EXERCISE PROMPT: Exactly as written, transcribe the lines that run from the one containing "Visit tylanathanwong username link" to the end of the records below.

Collected data:
>>
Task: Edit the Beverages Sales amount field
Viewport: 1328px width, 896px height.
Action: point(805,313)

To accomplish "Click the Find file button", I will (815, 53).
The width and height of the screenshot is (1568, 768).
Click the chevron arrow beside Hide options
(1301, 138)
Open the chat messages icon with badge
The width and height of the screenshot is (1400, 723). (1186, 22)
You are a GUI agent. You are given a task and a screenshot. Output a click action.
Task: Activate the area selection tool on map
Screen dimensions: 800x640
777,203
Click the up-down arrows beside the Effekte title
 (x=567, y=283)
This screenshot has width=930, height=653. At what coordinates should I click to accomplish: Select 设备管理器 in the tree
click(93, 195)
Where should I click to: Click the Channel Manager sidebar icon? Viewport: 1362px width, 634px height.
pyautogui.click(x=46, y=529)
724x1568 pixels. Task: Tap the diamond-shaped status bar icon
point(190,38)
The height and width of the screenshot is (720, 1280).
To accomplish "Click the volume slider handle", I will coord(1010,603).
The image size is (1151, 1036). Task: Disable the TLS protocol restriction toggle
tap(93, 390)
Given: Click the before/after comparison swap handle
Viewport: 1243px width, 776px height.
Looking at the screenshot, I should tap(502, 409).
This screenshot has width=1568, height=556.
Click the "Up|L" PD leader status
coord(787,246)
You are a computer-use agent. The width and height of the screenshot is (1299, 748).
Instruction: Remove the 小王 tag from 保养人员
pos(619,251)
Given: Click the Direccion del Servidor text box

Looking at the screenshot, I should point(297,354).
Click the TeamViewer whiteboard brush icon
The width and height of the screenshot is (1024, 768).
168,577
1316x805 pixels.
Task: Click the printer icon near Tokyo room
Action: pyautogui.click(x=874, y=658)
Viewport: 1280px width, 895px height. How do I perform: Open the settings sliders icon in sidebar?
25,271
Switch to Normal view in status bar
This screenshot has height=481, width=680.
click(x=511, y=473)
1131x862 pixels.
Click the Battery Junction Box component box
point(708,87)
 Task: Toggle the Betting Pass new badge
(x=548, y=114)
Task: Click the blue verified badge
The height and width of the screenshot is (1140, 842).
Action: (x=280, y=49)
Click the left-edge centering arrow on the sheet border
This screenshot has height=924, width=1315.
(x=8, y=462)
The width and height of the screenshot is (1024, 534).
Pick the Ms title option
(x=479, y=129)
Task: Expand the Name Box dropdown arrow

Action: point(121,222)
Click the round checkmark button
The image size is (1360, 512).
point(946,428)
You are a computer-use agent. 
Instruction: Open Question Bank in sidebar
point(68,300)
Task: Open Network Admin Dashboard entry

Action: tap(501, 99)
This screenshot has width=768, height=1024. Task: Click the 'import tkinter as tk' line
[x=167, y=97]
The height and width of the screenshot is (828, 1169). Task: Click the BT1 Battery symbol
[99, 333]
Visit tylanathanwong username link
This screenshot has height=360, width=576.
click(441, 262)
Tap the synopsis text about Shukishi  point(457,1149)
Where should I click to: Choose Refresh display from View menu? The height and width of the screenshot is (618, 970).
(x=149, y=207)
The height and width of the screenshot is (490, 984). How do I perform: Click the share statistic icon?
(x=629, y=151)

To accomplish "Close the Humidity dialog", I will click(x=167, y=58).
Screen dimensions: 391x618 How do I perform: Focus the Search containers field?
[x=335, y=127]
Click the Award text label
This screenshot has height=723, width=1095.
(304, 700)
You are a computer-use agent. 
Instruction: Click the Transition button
<<
EXPECTED ANSWER:
Visit tylanathanwong username link
This screenshot has height=360, width=576.
click(441, 262)
Tap the synopsis text about Shukishi  point(457,1149)
Where should I click to: Choose Refresh display from View menu? The height and width of the screenshot is (618, 970).
(x=149, y=207)
The height and width of the screenshot is (490, 984). How do I perform: Click the share statistic icon?
(x=629, y=151)

To accomplish "Close the Humidity dialog", I will click(x=167, y=58).
Screen dimensions: 391x618 How do I perform: Focus the Search containers field?
[x=335, y=127]
Click the Award text label
This screenshot has height=723, width=1095.
(304, 700)
You are a computer-use agent. 
Instruction: Click the Transition button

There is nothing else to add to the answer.